BAB I
PENDAHULUAN
A. Latar Belakang Masalah
Permasalahan poligini belakangan
begitu santer dibicarakan orang sejak munculnya kasus pernikahan Abdullah
Gymnastiar, pengasuh pondok pesantren Daruttauhid Bandung, dengan isteri
keduanya. Secara historis, polemik tentang poligini bukan barang baru dalam
konstelasi hukum perkawinan di Indonesia. Sejak pertama kali Kongres Perempuan
Indonesia dilangsungkan pada tanggal 22 Desember 1928, isu poligini sudah
mencuat ke permukaan.
Dalam perspektif
gender, perkawinan model poligini
sulit mewujudkan indikator kesetaraan gender karena kondisi awal dalam
membangun rumah tangga posisi suami istri tidak sama sehingga berpengaruh dalam
ekses, pembagian peran dan tanggung jawab, khususnya dalam pengambilan
keputusan serta penerima manfaat dalam aktifitas rumah tangga. Ketidaksetaraan
ini melahirkan diskriminasi gender yang pada umumnya menimpa pada istri dan
sebagian dari suami. Rumah tangga poligini akan lebih sering menghadapi problem
ketimpangan sosial. Dengan demikian, monogami adalah pilihan tepat untuk
mewujudkan rumah tangga yang penuh dengan sakinah, mawaddah dan
rahmah.
B. Rumusan Masalah
§
Bagaimanakah
poligini menurut kacamata agama Islam..?
§
Bagaimanakah
penerapan hukum poligini di indonesia..?
BAB II
PEMBAHASAN
POLIGINI
DALAM ISLAM DAN UUP No 1 Tahun 1974 SERTA PENERAPAN HUKUM POLIGINI DI INDONESIA
1.
Pengertian
Poligini
Poligini
diartikan kemilikan dua atau lebih isteri dalam waktu yang sama ("having
two or more wives at the same time"), dan poliandri kepemilikan dua suami
atau lebih dalam waktu yang sama ("having two ar more husbands at the same
time"). Istilah yang lebih tepat sesungguhnya ialah poligini, bukan
poligami yang memberi peluang berpasangan dengan sesama jenis, pasangan homo
atau pasangan lesbi.
Persoalan
poligini dalam sudut pandang teologi usianya sama dengan usia manusia itu
sendiri. Dalam Kitab Talmud (Erubin 100b, Bava Batra 73b, Niddah 24b, dan
Sabbat 151b), sejarah jatuhnya manusia dari surga ke bumi karena faktor
poligini. Dalam literatur Yahudi itu
dikatakan, isteri pertama Adam bukan Hawa/Eva, melainkan Lillith. Lillith
diciptakan dari tanah bersama-sama Adam.
Lillith
tidak mau menjadi pelayan maka ia meninggalkan Adam. Jadilah Adam (Hebrew: dari
akar kata alef {sendirian} dan dom {sunyi, diam, bisu}), artinya makhluk yang
merasa sendirian dan kesepian di surga tanpa pasangan.Tuhan lalu menciptakan
pasangan baru Adam yaitu Hawa/Eva dari tulang rusuk Adam sebagai isteri baru.

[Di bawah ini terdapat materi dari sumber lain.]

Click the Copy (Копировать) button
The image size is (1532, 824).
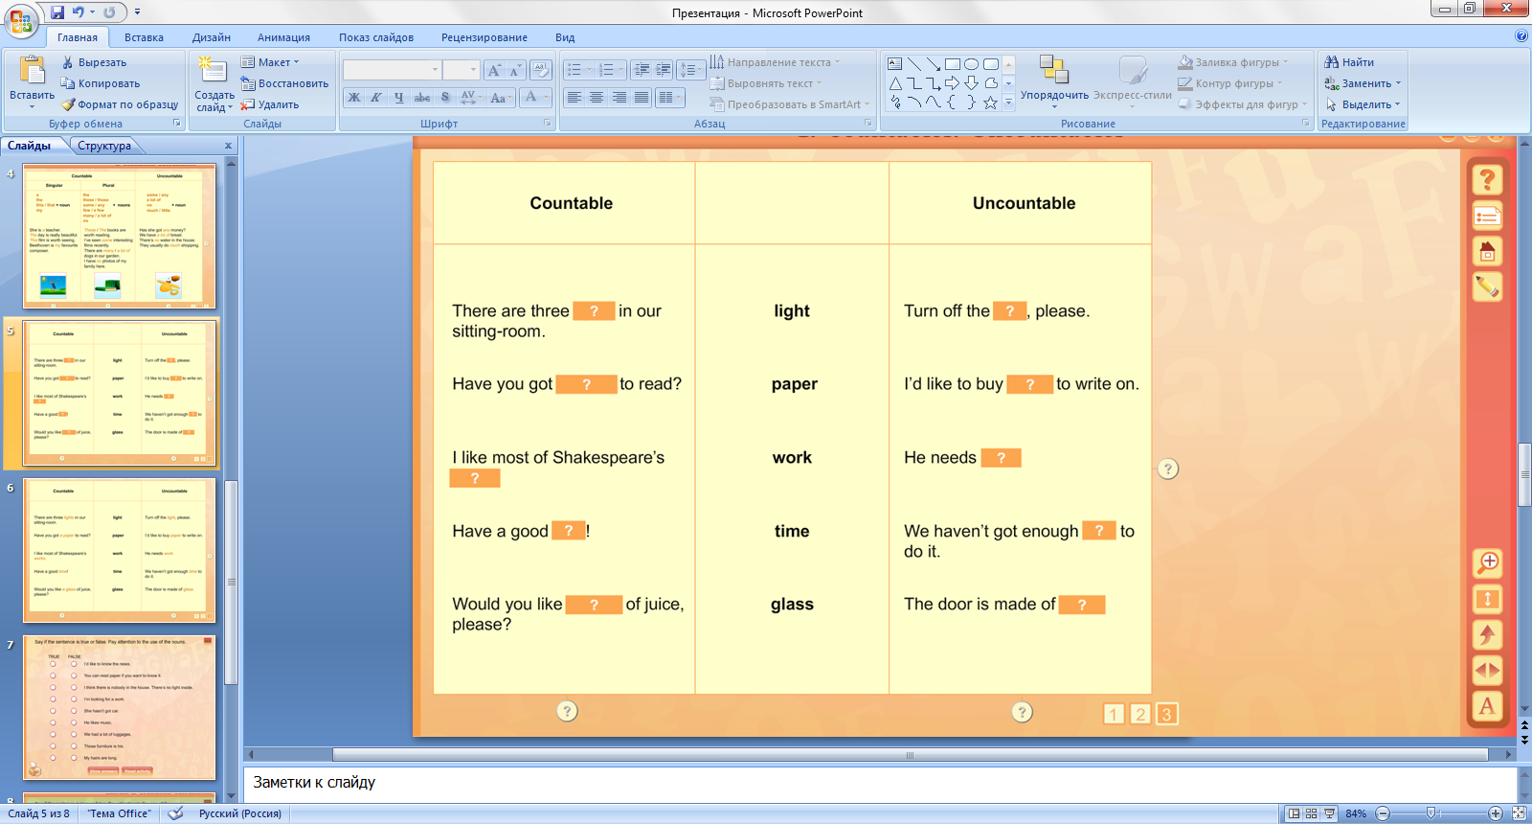point(101,83)
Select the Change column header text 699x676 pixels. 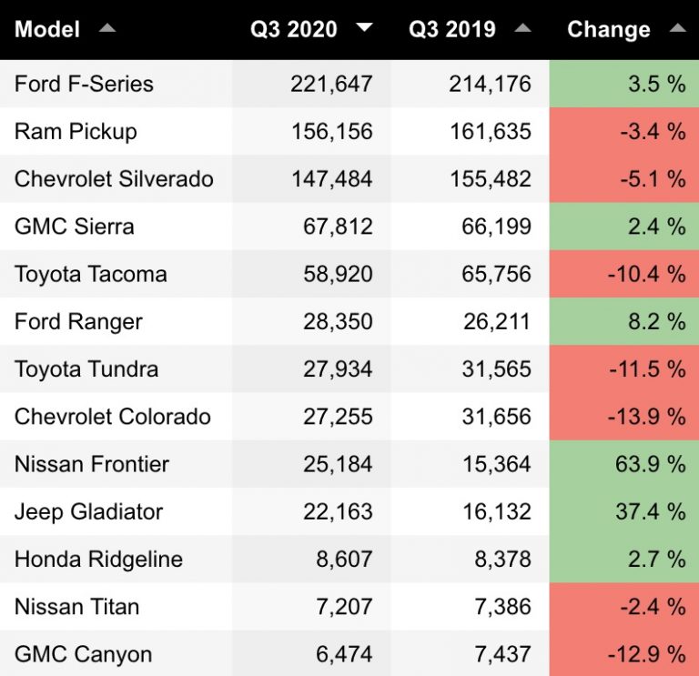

Sebagai isteri pertama, meskipun sudah berpisah tetap saja Lillith menaruh rasa
cemburu. Ia tidak rela mantan suaminya bahagia di pelukan perempuan lain.
Akhirnya ia bekerjasama dengan iblis yang juga tidak senang dengan kehadiran
Adam yang telah menjadikannya makhluk terkutuk karena menolak sujud kepadanya.
Rekayasa kedua makhluk ini berhasil menipu Adam dan Hawa, makan buah terlarang
yang menyebabkan keduanya jatuh ke bumi penderitaan. Cerita ini juga disinggung
dalam buku-buku tafsir Perjanjian Lama, Issaiah (34:14), yang oleh kalangan
feminis Yahudi-Kristen dianggap sebagai ayat misoginis.
Cerita
tersebut menggambarkan poligini sejak awal sering berkonotasi negatif dalam
dunia kemanusiaan. Dampaknya bukan saja di alami suami dan isteri-isteri tetapi
juga anak dan keturunannya.
Terlepas
cerita ini benar atau salah, kita bisa berandai-andai, sekiranya anak manusia
tidak terlilit dengan problem poligini maka kehidupan kita tetap berada di
dalam surga kebahagiaan. Cerita seperti ini juga mendekatkan poligini kepada
masalah teologi. Hampir semua agama-agama besar mempunyai konsep tentang
poligini, tidak terkecuali dalam Islam, yang dalam kitab-kitab fikih dikenal
dengan konsep "ta`addud al-zaujat". Namun dalam literatur Islam
masalah poligini tidak pernah dihubungkan dengan kisah kejatuhan manusia ke
bumi, karena cerita seperti tadi memang tidak pernah ada dalam Islam.
2.
Agama dan
Poligini
Hampir semua
agama dalam perkembangannya melarang atau memberikan pembatasan ketat terhadap
poligini. Agama Hindu, Budha, Yahudi, dan Nasrani semula memberikan pengakuan
terhadap eksistensi poligini. Agama-agama tersebut terpengaruh dengan asumsi
budaya masyarakat bahwa makin banyak istri makin tinggi status sosial
laki-laki. Pusat-pusat peradaban dunia di masa silam seperti Babilonia, Syiria,
dan Mesir juga telah lama mengenal poligini. Para raja mereka tidak asing lagi
dengan poligini, bahkan di Cina, laki-laki mempunyai isteri 3000 orang adalah
tidak asing.
Demikian
pula agama besar sebelum Islam seperti Hindu, Budha, Yahudi dan Nasrani telah
memberikan pengakuan terhadap eksistensi poligini. Banyaknya isteri pada
masa-masa klasik tersebut menjadi indikator dalam penentuan status sosial.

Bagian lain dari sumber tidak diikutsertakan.